作者:装盘烤鱼
他们车速极快,很快就飞驰而过,没有丝毫停留。
“是普通路过的人吧?”姜从筠松了口气。
“最好是。”池芯刚才接触到了那人的目光,她的攻击本能微微震颤起来,让她有种不好的预感。
然而事情还没发生,她不想说太多吓到姜从筠,只是对她笑了笑,“我们还是先离开这里吧,总不能在大马路上过夜。”
景修白看了他一眼,两人都理解了彼此眼中的神色。
来者不善,做好防御。
郁襄虽然憨了点,但好歹不算彻底的傻白甜,他脸色严肃下来,一言不发地伸手管姜从筠要头盔。
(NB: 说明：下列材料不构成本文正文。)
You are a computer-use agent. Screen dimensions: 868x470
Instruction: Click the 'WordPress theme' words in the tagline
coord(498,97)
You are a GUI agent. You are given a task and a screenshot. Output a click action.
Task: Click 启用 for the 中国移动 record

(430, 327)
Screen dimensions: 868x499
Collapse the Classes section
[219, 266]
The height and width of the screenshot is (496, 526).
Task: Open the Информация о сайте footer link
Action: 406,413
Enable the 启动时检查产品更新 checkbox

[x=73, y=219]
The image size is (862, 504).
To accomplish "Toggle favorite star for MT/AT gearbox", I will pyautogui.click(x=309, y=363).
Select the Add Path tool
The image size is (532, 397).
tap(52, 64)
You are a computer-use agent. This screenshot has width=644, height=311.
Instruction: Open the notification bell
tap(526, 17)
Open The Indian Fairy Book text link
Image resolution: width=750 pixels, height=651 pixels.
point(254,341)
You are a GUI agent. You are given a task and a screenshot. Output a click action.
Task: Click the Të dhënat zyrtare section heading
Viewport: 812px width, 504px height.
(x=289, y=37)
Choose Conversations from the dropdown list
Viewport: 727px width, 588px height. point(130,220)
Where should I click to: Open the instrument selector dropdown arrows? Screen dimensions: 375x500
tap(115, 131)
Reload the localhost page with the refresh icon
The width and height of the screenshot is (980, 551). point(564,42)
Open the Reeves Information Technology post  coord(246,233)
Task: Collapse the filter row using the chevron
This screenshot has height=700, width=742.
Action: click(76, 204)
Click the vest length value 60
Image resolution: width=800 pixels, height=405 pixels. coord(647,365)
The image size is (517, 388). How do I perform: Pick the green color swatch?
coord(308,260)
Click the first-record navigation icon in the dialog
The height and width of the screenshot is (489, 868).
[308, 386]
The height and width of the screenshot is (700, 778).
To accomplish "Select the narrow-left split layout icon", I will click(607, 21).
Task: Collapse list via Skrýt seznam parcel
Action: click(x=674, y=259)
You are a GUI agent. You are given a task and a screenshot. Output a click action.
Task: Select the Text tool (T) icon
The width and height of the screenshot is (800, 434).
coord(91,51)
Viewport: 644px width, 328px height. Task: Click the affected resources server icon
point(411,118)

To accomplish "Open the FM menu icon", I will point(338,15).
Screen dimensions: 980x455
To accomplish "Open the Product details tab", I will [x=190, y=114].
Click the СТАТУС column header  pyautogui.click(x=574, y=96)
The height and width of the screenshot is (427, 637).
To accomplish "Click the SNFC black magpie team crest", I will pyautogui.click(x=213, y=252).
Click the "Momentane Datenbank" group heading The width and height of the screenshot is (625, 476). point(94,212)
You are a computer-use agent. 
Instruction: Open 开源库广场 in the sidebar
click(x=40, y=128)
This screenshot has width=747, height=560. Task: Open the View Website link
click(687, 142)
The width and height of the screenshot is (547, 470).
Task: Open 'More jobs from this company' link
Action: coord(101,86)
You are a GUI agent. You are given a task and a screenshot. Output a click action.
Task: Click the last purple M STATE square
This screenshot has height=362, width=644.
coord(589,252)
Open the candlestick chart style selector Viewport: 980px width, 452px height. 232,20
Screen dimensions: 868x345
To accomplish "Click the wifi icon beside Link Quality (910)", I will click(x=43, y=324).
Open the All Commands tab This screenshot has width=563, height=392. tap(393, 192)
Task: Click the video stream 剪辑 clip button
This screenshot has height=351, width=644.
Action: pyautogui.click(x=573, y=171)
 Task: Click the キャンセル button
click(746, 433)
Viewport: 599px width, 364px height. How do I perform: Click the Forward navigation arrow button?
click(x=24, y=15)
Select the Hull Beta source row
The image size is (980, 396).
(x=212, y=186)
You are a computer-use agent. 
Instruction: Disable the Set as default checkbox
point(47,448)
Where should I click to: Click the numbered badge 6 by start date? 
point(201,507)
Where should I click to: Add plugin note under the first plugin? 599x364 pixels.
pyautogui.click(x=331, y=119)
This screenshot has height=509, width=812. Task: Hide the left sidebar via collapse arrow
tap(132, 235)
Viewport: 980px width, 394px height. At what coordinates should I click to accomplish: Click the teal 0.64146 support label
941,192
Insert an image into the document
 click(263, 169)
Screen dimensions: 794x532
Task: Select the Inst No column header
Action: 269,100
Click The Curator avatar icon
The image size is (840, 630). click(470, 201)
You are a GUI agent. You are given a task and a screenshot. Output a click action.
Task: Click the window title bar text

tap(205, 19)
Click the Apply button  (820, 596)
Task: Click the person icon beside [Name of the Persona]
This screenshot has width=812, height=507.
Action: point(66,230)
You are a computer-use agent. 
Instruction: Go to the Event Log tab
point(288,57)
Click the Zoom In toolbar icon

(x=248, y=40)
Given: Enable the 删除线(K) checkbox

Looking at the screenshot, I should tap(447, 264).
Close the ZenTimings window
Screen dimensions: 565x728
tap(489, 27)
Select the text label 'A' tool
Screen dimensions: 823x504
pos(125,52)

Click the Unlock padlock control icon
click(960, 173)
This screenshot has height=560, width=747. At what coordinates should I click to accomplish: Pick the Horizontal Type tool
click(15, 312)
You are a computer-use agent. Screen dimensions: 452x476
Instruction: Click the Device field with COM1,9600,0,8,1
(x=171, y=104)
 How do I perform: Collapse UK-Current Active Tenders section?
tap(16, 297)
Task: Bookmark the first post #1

池芯也找出头盔,刚刚掏出来,嗡鸣声再次传来,她神色一凝。
“回来了。”她从牙缝里挤出轻声的提示。
其他人立刻明白了她在说什么,多少次并肩作战,让他们培养出了相当的默契。
景修白自觉地坐上池芯的后座,两辆机车启动。
刚才试过去的越野车呼啸着回来,还没等靠近几人,顶棚的天窗打开,一个男人从上面冒出半个身子,同时架起了一支机关枪。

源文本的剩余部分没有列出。